By examining blood pressure and fasting glucose, the new study reveals two specific ways in which economic events influence health, she said.

One “curious” aspect of the study, though, is the fact that the authors did not investigate differences by gender or ethnicity or race — after all, MESA provides the data to do this.

“Previous research suggests that men and racial/ethnic minorities were uniquely vulnerable to the Recession, perhaps because job loss was greater in these groups,” said Margerison, based on her own research.
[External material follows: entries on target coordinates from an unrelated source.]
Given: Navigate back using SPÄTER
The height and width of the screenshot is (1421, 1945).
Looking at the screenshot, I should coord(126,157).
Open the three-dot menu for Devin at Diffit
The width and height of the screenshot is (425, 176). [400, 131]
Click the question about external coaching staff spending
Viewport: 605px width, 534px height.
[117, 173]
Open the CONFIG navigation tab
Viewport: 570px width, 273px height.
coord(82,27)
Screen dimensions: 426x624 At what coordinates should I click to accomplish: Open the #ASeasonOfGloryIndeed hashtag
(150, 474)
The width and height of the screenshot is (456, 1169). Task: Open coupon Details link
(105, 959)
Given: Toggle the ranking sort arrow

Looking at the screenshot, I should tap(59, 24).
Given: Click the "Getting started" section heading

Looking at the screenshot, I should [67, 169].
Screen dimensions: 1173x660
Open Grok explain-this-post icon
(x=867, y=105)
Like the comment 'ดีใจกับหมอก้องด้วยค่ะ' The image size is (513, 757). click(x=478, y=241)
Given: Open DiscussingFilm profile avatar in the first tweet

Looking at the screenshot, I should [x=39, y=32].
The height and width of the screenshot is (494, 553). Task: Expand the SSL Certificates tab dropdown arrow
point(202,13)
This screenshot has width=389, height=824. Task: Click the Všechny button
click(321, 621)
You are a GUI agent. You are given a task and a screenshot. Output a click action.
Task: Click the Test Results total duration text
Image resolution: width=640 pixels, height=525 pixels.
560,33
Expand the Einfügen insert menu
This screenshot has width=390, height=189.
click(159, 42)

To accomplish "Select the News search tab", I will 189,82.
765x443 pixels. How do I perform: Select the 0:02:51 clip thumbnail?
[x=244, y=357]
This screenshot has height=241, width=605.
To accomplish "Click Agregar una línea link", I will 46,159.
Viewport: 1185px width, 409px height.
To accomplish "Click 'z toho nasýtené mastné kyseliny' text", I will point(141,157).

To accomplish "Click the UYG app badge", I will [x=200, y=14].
She also noted the study design could not eliminate the possibility that time-related trends, including but not limited to the passage of the 2010 Affordable Care Act (which the authors themselves acknowledged), might have influenced the results.

Margerison believes that one of the most important take-aways from this entire area of research is that population-level conditions, including economic downturns, can impact our mental and physical health.

Could the reverse be true — do good economies benefit individual health?

This is “certainly debated,” said Margerison. One thing previous research does show is that the stress of economic slumps can influence health among those untouched by income loss.

“Even people who keep their jobs during a recession may feel more stress about the possibility of losing a job or they may have to work more hours to cover others who are laid off,” she said. “It is also hypothesized that living in neighborhoods with high rates of foreclosure could affect health even if you do not personally lose your house.”

Most of us worry about individual risk factors for poor health, such as diet, exercise, smoking and drinking, Margerison said: “But this work — along with a large body of other research — suggests that conditions beyond the individual can have important influences on our health as well.”